Alonzo Family Photo December 2007
My name is Holly Alonzo. I am a totally blind wife and mother with neurofibromatosis type 2. I’m sure you’re asking, what the heck is that and how do I
say it? Yeah, I know the feeling. I was the same way when they told me that is what I have.
Neurofibromatosis type 2 (NF2) is a disease where you have tumors on spine and cranial nerves. I believe some people have them on other nerves as well,
but mine are just on brain and spine. The big diagnosis sign for NF2 for most people is the bilateral vistibular schwannomas, which are also called acoustic neuromas, which is basically a tumor on each
hearing nerve (right and left).
When I was 13 years old I was diagnosed with this disease when my parents took me to the emergency room for losing balance, seeing spots, and having headaches.
There was a massive tumor wrapped around my brainstem. Luckily for me, it was benign, but it was still really huge and I didn’t have much longer to live
with that thing in there. So 2 days later I had surgery to remove it. I woke up from surgery blind. I could see a little bit, but not really well enough
to tell what anything was. Was mostly a blob of color. 2 months later I had a tumor removed from my optic nerve to hopefully get some vision back. Even if I didn’t, the tumor still needed to come out. That surgery left me completely blind. No color or anything…total darkness.

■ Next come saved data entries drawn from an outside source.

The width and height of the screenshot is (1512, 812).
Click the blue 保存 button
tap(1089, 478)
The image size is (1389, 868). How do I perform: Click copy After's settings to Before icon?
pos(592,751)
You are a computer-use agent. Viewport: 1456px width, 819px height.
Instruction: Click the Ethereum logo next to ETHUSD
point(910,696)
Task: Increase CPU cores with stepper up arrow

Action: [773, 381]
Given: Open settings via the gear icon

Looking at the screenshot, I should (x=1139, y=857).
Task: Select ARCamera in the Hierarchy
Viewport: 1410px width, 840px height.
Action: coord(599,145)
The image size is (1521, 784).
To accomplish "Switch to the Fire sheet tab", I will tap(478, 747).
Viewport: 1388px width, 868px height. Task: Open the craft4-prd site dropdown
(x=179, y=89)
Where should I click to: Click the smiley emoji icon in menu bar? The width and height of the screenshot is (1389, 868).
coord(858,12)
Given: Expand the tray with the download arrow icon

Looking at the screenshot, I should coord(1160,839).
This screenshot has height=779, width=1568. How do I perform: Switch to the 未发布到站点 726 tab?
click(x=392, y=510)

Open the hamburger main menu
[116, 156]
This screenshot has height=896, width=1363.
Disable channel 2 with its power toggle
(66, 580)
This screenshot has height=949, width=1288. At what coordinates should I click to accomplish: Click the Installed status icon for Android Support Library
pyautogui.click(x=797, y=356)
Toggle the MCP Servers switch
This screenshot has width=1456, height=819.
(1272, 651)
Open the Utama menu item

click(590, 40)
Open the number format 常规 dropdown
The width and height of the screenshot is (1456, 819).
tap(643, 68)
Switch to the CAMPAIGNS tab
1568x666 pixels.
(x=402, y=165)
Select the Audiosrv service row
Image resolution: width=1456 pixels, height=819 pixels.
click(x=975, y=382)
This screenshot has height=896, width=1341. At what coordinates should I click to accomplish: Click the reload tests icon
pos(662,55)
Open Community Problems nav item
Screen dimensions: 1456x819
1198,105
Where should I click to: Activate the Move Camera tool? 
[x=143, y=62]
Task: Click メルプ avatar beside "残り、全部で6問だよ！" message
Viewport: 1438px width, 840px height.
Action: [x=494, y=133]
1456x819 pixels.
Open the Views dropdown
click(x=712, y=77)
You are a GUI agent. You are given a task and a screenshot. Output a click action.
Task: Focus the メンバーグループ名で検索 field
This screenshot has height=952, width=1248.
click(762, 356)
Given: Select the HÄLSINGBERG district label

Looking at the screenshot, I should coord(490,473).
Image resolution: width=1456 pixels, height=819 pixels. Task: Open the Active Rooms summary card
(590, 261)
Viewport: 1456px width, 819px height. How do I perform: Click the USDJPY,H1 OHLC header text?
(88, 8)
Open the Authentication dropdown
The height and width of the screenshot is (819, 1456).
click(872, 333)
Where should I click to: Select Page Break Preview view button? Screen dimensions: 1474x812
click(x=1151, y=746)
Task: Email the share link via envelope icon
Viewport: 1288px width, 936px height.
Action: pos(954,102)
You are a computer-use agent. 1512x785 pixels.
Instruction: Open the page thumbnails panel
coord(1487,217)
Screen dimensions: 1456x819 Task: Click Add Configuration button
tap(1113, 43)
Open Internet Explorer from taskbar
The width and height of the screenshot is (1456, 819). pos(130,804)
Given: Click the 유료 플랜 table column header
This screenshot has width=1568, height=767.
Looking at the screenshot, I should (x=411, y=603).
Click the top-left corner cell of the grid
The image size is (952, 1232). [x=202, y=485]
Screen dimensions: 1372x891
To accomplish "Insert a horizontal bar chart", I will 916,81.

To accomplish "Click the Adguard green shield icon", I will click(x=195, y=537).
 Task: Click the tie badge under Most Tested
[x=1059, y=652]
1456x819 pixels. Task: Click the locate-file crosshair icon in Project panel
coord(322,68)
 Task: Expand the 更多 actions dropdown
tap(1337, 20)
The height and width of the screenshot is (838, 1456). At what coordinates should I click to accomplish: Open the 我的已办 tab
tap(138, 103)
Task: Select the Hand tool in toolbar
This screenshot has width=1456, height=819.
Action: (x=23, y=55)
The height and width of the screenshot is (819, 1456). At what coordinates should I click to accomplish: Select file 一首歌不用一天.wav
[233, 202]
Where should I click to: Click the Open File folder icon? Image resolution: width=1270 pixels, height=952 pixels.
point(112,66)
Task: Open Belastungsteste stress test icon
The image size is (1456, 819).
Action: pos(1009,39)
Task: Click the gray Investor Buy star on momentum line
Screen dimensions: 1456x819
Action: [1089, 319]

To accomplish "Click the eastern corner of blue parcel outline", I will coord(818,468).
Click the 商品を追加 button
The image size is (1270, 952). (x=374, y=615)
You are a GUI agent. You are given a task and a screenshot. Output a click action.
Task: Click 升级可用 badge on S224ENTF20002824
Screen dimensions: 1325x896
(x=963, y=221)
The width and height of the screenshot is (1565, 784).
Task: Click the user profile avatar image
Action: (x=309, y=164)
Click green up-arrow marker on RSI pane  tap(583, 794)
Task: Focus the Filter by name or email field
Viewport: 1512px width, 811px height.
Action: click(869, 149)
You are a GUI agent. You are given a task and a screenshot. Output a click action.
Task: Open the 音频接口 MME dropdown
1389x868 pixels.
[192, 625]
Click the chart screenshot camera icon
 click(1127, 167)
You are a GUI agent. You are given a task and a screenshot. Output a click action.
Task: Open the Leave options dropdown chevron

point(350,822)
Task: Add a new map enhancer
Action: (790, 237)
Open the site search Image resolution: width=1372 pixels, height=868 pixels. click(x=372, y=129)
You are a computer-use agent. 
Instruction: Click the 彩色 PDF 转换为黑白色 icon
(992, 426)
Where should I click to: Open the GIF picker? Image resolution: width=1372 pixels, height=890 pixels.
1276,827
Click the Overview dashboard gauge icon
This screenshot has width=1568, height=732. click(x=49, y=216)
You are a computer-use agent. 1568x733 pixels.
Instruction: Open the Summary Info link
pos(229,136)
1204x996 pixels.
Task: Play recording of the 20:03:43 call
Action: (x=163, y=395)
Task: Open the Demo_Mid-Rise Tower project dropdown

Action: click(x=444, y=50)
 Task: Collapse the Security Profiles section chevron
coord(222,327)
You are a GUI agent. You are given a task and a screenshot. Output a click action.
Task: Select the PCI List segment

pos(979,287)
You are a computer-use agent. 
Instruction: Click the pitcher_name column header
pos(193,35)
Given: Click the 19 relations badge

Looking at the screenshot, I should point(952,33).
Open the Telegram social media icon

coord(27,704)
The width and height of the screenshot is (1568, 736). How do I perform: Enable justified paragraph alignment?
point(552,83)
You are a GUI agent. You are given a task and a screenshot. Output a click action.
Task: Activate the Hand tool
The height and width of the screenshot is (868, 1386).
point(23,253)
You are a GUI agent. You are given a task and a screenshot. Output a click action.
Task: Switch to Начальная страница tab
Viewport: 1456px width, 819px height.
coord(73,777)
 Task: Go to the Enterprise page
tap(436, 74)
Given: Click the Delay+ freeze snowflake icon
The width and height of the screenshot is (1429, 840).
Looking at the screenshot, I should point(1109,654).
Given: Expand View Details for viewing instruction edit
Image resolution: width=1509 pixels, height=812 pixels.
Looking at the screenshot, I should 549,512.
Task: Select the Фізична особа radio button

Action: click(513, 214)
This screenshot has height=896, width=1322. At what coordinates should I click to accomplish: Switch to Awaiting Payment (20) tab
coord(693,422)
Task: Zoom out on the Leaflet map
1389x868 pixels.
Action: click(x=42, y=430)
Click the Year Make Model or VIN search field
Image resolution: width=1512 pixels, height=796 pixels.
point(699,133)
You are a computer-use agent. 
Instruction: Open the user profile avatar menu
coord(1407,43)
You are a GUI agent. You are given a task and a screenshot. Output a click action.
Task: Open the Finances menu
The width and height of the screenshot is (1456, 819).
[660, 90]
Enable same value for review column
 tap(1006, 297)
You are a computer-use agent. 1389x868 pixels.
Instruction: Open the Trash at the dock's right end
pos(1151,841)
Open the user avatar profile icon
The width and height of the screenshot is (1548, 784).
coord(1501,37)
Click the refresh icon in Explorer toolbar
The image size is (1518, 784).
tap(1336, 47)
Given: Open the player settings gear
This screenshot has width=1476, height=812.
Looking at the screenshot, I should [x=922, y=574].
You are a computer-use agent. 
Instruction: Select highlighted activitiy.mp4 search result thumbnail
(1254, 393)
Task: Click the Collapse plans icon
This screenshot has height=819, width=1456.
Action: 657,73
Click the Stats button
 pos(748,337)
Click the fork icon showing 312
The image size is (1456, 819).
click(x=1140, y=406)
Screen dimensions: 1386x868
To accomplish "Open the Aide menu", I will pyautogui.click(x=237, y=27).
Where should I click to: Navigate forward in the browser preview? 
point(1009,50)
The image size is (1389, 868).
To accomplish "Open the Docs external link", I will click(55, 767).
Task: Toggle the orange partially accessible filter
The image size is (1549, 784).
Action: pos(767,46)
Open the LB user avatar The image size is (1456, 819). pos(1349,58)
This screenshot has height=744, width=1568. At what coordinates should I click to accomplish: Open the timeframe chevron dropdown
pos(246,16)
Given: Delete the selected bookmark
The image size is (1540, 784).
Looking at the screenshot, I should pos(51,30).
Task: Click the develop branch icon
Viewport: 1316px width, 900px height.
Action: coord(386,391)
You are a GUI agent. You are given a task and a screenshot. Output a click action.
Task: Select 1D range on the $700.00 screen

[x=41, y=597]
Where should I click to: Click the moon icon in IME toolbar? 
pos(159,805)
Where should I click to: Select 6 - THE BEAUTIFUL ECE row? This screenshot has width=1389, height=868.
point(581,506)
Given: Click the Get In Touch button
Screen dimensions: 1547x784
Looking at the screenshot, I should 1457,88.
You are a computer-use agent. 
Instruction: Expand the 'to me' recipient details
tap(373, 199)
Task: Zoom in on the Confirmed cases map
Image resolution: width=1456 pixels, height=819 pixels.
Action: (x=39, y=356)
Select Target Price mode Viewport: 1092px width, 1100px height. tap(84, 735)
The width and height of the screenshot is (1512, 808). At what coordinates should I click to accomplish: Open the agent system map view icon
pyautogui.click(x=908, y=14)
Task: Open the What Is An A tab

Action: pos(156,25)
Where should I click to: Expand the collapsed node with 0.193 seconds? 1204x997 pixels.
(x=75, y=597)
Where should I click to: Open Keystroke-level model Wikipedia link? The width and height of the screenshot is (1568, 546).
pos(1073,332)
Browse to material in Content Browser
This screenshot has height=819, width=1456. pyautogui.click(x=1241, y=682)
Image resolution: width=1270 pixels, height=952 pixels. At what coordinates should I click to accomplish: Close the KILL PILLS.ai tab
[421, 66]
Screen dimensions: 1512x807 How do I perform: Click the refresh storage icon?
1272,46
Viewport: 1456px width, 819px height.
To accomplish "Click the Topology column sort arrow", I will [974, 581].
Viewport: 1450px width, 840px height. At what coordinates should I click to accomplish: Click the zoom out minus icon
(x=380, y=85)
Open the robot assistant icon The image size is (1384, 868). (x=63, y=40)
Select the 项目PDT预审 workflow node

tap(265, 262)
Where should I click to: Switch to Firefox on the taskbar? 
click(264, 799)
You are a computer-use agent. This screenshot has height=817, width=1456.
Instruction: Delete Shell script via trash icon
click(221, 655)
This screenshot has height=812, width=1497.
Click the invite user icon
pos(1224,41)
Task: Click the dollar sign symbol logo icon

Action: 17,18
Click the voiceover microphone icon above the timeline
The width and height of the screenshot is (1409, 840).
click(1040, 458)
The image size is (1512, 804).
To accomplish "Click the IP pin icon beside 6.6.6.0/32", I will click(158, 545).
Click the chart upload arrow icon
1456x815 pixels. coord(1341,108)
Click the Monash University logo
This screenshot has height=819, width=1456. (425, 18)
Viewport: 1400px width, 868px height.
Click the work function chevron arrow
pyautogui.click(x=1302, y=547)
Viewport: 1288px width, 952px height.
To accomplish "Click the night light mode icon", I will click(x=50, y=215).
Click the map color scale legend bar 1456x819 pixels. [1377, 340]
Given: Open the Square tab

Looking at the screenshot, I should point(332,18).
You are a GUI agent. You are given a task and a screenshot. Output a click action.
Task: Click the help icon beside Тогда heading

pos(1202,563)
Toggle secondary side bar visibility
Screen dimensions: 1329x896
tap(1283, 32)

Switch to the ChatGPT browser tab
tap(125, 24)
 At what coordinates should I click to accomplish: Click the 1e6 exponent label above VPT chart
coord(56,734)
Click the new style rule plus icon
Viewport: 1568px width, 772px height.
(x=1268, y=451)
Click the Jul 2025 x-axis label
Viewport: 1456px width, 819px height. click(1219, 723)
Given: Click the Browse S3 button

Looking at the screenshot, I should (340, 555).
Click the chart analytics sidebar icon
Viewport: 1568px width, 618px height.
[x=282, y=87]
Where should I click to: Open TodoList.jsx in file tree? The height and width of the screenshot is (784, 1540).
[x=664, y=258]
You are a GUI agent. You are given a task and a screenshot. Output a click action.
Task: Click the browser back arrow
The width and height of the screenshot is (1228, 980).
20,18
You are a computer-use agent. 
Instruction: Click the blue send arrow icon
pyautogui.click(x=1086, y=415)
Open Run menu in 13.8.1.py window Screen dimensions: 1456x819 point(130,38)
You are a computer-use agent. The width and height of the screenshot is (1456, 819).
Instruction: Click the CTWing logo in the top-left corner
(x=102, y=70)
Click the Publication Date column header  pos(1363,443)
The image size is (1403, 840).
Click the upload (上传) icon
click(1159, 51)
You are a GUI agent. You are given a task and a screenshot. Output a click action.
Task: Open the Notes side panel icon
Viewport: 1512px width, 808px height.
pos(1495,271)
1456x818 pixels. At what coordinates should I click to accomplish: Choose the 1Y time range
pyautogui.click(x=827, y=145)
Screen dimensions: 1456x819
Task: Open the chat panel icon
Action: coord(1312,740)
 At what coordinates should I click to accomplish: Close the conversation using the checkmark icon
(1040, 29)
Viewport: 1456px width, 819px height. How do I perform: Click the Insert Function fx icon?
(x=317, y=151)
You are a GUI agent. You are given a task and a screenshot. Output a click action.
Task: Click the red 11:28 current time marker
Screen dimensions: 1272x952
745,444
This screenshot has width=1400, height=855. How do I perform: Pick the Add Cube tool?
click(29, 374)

At first I was really angry and depressed that I could no longer see. Over time I started connecting with more blind people and learning how to do things
with no vision. Now I’m totally adjusted. Sure I’d love to have my sight back, and there are times when I wish I could drive instead of paying a cab, but otherwise I dont’ care about being blind.
I lost the hearing in my right ear right before I lost my sight because of one of these vistibular schwannomas even though it was very small then.
Now the hearing in my left ear is starting to go. The odd thing about it all? The tumor on the left is twice the size of the tumor on the right but yet
I can still hear in it…even if it isn’t the best.
So I’m praying a lot about this, I don’t want to be completely blind and deaf, one or the other but not both. There is an implant I can get that will allow me to have some hearing. It won’t be the same as normal hearing, but it’ll be better than nothing at all. So visit the donate page to learn more about this and keep reading my blog to learn about my progress on trying to get this implant.
In 2005 I married a wonderful man. We met online and met in person and everything worked out great. we now have a little boy that is almost 2, and keeps us busy. My husband is blind and my son is sighted. Edward, my husband, has been blind since birth.
If you want to contact me you can do so
bye clicking here
oor keep reading the blog for updates on doctors, the family, etc. God bless you all!
by Emily Block, on 08.12.09 @ 2:17 am
Hi Holly
My name is Emily I am 24 years old and live in australia – i to have NF2. I came across your book as well as Yvonnes after becoming friends with lynne online. I downloaded your book and read every minute of it until i finished. You are a remarkable woman! I was so glad to hear about others journeys with nf2. I have been wanting to write a book for years and only started after my most recent surgery last september but as the recovery process has been long it got put on hold and 2 weeks ago i just finished raciation for three weeks. I am so frustrated for you to hear that you cant have an ABI until you have funds its crazy isnt it to live in Amnerica today and have to come up with the funds yourself!!! I am so happy to hear you have an amzing and suppotive parents and was so happy to read of your husband and your beautiful son isaiha im sure when things get tough you count your blessings !
Looking forward to hearing from you
Emily xo
by grace and johnny, on 01.10.10 @ 3:16 am
Great looking boy!
by Christine Weetman., on 01.12.10 @ 1:36 pm
Nice to meet you Holly, I found out about you through a lovely friend of mine called AngieO she’s on my DeafBlindFriends email group and today we’re all talking about you as Angie is on pins about your operation, so I went ahead and googled you by name and came up with Edwards write-ups on your operation. I copied and pasted it into an email and sent it along for Angie so she can stop being so really worried.
Well done Holly for hanging on and pulling through, “Best of British” as we say over here in England. Praying your recovery from the op will be good and you can move on with your life. Keep smiling, the whole world is on your side. Hugs, from Christine.